One of you suggested I add a wee tips payment option - for when you don’t want, or can’t afford to subscribe but would like to offer something as a “Cheers mate, enjoyed that” gesture. So here is a link to do just that.
I’ve a fair bit of catching up to do from a busy August so please forgive the lack of freshness of the content of this edition but I think you’ll like to see these images, especially if you couldn’t attend.
This year’s Where to Begin event for the Edinburgh International Festival was a feast of visual delights - it was so good I went twice. There were flames aplenty and lots of interesting scenes with actors, distillation paraphernalia, and sorcery. It made for a very relaxing and stimulating preamble to the main event.
My first visit I got fixated with trying to get a good shot of the actors climbing ladders and using a long lens to bring them together with Edinburgh Castle behind.
This was complicated because the actors only went up for a wee while and with long gaps between. Also the castle lights kept changing because the Edinburgh Military Tattoo was running, which had no connection with this event at all. So I burned too much time before the main event when projections began on the north wall of the beautifully gothic Heriots building.
The display featured drone video footage of the city - moving images are hard to capture in a photo, so I had to ramp up the ISO of these shots to about 25,600 which makes for quite “noisy” shots, but I prefer sharp(ish) and noisy to streaky blurs.

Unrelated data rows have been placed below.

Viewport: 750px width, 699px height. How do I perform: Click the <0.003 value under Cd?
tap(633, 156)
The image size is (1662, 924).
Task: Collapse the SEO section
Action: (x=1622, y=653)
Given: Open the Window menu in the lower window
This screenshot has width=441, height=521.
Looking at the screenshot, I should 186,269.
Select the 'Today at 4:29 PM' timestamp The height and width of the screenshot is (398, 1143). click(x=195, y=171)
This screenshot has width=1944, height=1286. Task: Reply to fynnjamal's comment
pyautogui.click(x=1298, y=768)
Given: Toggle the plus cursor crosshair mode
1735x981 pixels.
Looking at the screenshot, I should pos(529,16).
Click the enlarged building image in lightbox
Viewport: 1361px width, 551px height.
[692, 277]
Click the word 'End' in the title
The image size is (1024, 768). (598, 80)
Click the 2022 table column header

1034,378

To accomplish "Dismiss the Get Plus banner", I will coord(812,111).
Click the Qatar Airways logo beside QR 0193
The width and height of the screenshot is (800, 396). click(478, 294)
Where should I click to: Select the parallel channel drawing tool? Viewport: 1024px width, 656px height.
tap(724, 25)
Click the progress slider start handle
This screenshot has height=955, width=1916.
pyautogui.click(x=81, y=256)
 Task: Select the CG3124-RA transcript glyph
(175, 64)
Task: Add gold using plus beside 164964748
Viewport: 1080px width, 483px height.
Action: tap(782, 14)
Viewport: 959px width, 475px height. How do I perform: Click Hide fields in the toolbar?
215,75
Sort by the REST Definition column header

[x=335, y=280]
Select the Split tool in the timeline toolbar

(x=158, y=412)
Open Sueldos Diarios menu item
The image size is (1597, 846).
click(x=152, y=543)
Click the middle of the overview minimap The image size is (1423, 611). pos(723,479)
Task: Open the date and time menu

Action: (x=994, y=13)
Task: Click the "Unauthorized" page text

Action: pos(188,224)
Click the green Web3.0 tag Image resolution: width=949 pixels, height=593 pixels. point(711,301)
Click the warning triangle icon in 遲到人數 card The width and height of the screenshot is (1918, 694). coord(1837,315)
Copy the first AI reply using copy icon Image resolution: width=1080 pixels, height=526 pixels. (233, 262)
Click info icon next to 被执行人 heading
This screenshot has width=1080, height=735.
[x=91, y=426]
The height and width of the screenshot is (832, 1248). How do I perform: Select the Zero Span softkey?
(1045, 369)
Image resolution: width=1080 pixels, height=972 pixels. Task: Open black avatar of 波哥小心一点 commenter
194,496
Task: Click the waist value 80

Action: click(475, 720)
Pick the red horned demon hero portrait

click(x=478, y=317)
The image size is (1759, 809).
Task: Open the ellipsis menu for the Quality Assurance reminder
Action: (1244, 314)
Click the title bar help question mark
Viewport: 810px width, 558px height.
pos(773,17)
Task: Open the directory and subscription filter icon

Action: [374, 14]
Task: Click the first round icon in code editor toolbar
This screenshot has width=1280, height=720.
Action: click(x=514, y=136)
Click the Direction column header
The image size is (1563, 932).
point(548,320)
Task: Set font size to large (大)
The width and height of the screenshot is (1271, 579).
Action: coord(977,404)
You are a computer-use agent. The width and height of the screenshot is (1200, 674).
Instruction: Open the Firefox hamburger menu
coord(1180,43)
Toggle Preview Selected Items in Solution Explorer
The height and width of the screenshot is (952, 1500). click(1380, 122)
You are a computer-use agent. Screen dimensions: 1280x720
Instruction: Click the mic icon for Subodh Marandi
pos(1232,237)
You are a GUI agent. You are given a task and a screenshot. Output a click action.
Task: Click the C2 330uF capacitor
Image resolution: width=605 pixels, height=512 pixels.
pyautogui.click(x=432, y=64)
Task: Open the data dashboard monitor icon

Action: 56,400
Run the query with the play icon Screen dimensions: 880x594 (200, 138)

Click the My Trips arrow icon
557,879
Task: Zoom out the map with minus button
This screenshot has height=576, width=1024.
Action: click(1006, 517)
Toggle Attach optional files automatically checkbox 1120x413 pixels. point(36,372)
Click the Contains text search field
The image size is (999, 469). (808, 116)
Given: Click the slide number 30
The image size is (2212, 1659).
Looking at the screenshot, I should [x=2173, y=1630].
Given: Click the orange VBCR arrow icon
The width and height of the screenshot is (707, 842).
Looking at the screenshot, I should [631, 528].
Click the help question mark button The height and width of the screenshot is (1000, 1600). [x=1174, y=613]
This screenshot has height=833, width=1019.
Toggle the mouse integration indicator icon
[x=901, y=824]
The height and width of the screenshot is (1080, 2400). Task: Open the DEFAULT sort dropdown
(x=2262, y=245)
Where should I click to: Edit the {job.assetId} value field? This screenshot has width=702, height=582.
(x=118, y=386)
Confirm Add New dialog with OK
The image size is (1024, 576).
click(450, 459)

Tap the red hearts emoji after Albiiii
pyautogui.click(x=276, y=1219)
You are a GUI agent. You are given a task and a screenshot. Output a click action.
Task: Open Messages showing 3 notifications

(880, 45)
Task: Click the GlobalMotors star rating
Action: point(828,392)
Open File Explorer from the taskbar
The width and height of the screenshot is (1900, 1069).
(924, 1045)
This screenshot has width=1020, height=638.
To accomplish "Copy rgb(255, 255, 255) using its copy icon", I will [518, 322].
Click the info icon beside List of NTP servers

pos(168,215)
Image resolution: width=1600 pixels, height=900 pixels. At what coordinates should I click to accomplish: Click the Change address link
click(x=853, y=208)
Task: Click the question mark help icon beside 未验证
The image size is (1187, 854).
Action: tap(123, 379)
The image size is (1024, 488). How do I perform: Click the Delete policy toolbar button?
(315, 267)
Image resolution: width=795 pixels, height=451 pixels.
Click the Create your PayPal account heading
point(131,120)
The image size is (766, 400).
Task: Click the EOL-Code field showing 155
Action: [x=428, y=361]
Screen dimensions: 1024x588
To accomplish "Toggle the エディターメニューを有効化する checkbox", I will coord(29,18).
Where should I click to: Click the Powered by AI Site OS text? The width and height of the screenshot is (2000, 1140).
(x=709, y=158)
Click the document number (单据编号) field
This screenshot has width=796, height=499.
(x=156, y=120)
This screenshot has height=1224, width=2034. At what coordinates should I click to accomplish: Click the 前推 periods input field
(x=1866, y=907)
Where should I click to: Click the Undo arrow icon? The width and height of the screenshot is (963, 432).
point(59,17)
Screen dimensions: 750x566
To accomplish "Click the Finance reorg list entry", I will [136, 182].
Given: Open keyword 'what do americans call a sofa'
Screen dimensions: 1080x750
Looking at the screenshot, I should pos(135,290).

The projection then moved on to explore an imagined mythical world underneath our city and the scenes became graphical and other-worldly. The music really complimented the visuals with most of it composed by Roma Yagnic. There was a beautiful section featuring Karine Polwart which was commissioned especially for this Where to Begin event, with lyrics by Davey Anderson and Simon Sharkey - it can be heard here.
The Festival Chorus provided their voices too and appeared at the end of the projection as the building behind them was dramatically lit. The low clouds helped create a very immersive experience.
I used 2 cameras for this shoot, with my Nikon D850 having a 70-200mm lens attached for most of the time and the wider shots were taken using my Nikon Z6 with a 14-30mm lens. For the shots centred with the projections on the building I held the camera over my head and peered up at the tilting LCD screen to check the camera was level and pointing the right way.
If I hadn’t done this most shots would have had someone’s arm in the way holding their phone. Apologies if you were behind me, but I did try and go as far back as possible, so there won’t have been many cursing me.
The event was sponsored by Macallan and was produced by Pinwheel in response to this year’s EIF Festival theme: Rituals That Unite Us. It was held over 3 evenings, timed perfectly for just after sunset and the setting in the grounds of George Heriot’s school in the middle of Edinburgh’s Old Town is hard to beat.
I’d love to see it all over again, as I now have tons more ideas for great shots, but I suppose I’ll have to wait for Pinwheel’s next event to explore.
Congratulations to the team at Edinburgh International Festival for pulling this one together. More please.